Thursday, November 7, 2013

Computational Models of Reinforcement Learning: An Introduction

The process of learning what is good for us, and what is bad for us, is incredibly complex; but the rudiments have been outlined, and we can gain some insight by starting with the basic building blocks of what is known as reinforcement learning. During reinforcement learning, we come to associate certain actions with specific outcomes - push one button and get a piece of cake; push another button, and receive a blast of voltage to your nipples. Through experience we begin to flesh out a mental picture of what decisions are likely to lead to certain events; and, though merely observing someone else we can learn about what to do, or what not to do, even in the absence of reinforcers or punishers.

Before we get there, however, let's approach our subject from an even more basic form of learning - classical conditioning.
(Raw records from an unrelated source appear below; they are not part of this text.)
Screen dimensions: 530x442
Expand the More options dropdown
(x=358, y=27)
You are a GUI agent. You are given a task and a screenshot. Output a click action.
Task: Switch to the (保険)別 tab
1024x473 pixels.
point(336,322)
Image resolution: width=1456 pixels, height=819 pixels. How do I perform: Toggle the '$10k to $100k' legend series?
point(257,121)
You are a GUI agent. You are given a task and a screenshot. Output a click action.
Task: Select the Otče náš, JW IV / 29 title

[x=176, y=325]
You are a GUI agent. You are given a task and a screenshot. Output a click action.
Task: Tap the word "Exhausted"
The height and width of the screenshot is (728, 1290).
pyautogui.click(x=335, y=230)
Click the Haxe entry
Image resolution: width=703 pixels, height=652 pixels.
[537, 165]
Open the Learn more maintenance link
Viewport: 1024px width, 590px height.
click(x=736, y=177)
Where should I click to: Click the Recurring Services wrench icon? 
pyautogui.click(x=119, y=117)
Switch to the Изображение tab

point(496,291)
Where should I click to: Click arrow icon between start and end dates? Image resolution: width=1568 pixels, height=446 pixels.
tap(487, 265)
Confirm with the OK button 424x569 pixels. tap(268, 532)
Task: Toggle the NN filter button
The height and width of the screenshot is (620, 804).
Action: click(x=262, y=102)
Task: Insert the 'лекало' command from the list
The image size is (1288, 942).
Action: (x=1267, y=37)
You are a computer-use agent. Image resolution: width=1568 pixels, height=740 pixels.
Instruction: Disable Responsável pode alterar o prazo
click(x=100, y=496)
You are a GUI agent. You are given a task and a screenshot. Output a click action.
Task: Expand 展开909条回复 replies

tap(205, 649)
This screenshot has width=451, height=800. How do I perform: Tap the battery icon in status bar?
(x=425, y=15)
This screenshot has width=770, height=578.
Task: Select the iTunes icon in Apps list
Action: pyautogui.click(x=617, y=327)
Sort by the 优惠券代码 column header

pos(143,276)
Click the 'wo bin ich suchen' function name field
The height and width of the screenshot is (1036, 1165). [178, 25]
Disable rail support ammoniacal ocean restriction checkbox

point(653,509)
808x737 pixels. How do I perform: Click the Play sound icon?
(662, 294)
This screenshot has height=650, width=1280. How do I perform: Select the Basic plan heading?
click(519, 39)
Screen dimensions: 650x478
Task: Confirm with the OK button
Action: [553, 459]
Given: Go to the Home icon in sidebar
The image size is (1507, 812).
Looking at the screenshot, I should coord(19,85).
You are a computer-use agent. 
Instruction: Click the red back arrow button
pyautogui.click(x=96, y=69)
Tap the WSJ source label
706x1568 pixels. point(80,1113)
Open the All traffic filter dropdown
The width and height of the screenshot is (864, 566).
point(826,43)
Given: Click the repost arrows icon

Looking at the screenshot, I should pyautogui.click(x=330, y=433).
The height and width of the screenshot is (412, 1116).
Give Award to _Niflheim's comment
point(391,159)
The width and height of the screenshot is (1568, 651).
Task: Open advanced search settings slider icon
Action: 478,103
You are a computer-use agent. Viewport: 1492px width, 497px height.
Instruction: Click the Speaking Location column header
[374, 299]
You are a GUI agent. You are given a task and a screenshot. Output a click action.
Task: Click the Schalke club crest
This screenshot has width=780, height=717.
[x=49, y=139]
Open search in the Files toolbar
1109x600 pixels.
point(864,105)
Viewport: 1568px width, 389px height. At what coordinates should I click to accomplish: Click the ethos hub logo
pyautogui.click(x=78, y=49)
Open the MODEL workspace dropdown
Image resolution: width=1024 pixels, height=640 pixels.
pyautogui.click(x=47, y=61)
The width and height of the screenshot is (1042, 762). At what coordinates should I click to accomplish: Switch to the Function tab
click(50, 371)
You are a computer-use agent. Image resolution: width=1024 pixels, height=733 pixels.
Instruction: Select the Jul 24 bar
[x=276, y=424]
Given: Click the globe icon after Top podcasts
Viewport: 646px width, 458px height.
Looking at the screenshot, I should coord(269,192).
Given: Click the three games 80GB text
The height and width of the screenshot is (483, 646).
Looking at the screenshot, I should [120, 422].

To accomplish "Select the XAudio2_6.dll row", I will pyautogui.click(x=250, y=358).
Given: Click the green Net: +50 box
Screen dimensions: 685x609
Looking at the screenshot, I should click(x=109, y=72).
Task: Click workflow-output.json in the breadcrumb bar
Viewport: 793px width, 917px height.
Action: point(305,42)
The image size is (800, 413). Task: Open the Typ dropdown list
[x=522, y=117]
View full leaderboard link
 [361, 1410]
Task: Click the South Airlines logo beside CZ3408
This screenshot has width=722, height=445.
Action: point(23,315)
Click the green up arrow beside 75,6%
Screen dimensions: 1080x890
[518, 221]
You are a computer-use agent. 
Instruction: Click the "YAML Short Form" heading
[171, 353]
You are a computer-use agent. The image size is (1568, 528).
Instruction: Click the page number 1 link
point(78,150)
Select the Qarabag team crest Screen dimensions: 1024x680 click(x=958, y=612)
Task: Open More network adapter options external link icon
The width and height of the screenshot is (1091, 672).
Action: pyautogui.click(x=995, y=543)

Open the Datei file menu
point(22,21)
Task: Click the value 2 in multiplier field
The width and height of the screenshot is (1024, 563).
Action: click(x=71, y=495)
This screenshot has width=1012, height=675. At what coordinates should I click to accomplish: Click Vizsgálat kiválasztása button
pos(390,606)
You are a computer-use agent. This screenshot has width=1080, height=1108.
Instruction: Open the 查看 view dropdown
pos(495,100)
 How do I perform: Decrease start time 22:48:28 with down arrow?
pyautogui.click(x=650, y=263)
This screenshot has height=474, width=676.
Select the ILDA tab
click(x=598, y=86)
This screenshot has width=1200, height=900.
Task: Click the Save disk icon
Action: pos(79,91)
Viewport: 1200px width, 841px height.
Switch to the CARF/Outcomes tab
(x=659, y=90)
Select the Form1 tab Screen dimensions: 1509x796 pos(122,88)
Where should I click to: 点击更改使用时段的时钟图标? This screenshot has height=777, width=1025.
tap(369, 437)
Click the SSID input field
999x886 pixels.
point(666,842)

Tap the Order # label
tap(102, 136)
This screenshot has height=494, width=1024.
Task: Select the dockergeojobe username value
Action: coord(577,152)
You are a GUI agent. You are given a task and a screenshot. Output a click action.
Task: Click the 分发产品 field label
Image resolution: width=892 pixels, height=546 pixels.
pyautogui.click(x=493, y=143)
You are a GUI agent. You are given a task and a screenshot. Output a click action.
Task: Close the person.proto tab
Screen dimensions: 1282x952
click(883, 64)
In this case, no actions are needed; one merely observes a stimulus, such as a tone of a certain frequency, and learns that it predicts a specific outcome, such as the arrival of food. In this case, the tone is the conditioned stimulus, the food is the unconditioned stimulus, and salivating in response to the tone, after enough pairings between the tone and the food, becomes the conditioned response.

Let me give an example from my dating history. You may find this particular story I am about to relate to be way, way too much information; but if you've been reading for this long, I assume that we're on close enough terms that divulging such graphic details of my personal life will, far from driving us apart, bring us closer together by allowing us to bond over our shared humanity.

So. Onions. I am - or I used to be - indifferent to them. All I could say about them was that they had a smooth, eely texture when fried in oil; that they released a pungent aroma when sliced, diced, and crushed; and that their flavor was particularly sharp. Other than that, I had nothing else to say about them. Onions were onions.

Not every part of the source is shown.